Cette vérité qu’on ne saurait oublier de vous dire est celle qui voit des Sénégalais établis à l’étranger encourager et organiser la mise à feu des domiciles de leurs concitoyens et d’appeler aux meurtres, ils oublient que «la non-violence est infiniment supérieure à la violence, le pardon est plus viril que le châtiment. Le pardon est la parure du soldat». C’est à se demander si le bon sens n’a pas définitivement quitté nos compatriotes qui montrent une certaine inconscience en n’épargnant personne, du chef religieux au Sénégalais lambda. Nos valeurs ont toujours privilégié le respect aux institutions, aux chefs religieux et coutumiers, à la femme et aux aînés. Cette vérité qu’on ne saurait oublier de vous dire est celle qui ne donne droit à aucun Sénégalais, loin du pays natal ou à l’interne, de sacrifier la vie d’innocentes personnes qui ne comprennent absolument rien des événements en cours.
La vérité qu’on ne saurait oublier de vous dire est celle qui consiste à demander aux hommes politiques de ne pas sacrifier l’avenir de notre pays en dénonçant des mercenaires de la République qui ont fait le pari de se lier avec le diable pour arriver au pouvoir par tous les moyens. La nature de nos hommes politiques avec une certaine malhonnêteté, ressemble à «(…) un cerf-volant : il est gonflé de vent, il se pare de belles couleurs pour séduire, et lorsqu’il vole, il est en général manipulé par quelqu’un qui tire les ficelles !».

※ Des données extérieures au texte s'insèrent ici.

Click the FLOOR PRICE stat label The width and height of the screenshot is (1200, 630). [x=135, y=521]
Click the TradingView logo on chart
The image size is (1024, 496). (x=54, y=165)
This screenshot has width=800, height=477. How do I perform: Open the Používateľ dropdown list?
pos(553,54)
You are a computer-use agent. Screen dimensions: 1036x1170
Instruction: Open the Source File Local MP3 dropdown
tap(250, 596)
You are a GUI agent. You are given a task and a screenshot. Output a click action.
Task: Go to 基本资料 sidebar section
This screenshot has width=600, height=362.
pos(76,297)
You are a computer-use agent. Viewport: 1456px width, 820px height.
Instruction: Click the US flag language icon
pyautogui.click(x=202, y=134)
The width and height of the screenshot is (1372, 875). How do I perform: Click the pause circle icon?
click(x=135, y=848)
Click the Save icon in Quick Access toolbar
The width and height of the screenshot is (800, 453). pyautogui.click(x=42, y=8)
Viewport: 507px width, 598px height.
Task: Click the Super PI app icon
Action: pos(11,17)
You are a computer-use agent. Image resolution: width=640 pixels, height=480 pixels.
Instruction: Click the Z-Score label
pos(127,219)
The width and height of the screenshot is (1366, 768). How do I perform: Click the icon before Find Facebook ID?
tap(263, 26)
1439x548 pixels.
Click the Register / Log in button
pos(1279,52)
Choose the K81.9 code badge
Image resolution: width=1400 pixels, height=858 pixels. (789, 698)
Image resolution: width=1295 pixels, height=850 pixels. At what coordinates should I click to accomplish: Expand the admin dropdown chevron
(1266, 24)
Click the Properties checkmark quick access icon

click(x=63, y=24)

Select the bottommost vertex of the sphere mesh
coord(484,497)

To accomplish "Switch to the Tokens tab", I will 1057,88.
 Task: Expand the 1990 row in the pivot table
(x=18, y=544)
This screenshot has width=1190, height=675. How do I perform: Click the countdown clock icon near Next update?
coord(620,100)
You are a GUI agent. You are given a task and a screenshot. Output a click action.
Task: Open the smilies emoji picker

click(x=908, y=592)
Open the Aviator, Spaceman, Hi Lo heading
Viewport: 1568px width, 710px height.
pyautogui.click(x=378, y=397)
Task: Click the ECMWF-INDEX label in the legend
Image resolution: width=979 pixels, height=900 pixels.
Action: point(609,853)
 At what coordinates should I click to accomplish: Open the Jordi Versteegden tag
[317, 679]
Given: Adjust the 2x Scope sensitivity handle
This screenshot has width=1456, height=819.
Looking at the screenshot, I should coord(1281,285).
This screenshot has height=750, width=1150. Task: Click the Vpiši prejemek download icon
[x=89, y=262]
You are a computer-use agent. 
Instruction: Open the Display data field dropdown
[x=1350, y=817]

Cette vérité qu’on ne saurait oublier de vous dire est celle qui consiste à faire comprendre aux Sénégalais que les messies n’existent pas en politique et que l’Etat n’est capable, ni aujourd’hui ni demain, d’offrir un emploi à tous ses citoyens, car «la politique est l’art de nous berner et d’abuser de notre crédulité comme dans une scène de somnambulisme». La vérité qu’on ne saurait oublier de vous dire est de cultiver les vertus de la République et d’être des lumières qui éclairent à équidistance des chapelles politiques pour offrir aux Sénégalais un avis éclairé, tout en disant comme Clémenceau que «tout le monde peut faire des erreurs et les imputer à autrui : c’est faire de la politique». Cette vérité qu’on ne saurait oublier est celle qui sensibilise sur la non-violence et forme une jeunesse consciente de son avenir et de ses attentes pour qu’elle ne soit pas «cette jeunesse (…) pourrie depuis le fond du cœur», «malfaisante et paresseuse», celle qui ne sera pas capable «de maintenir notre culture».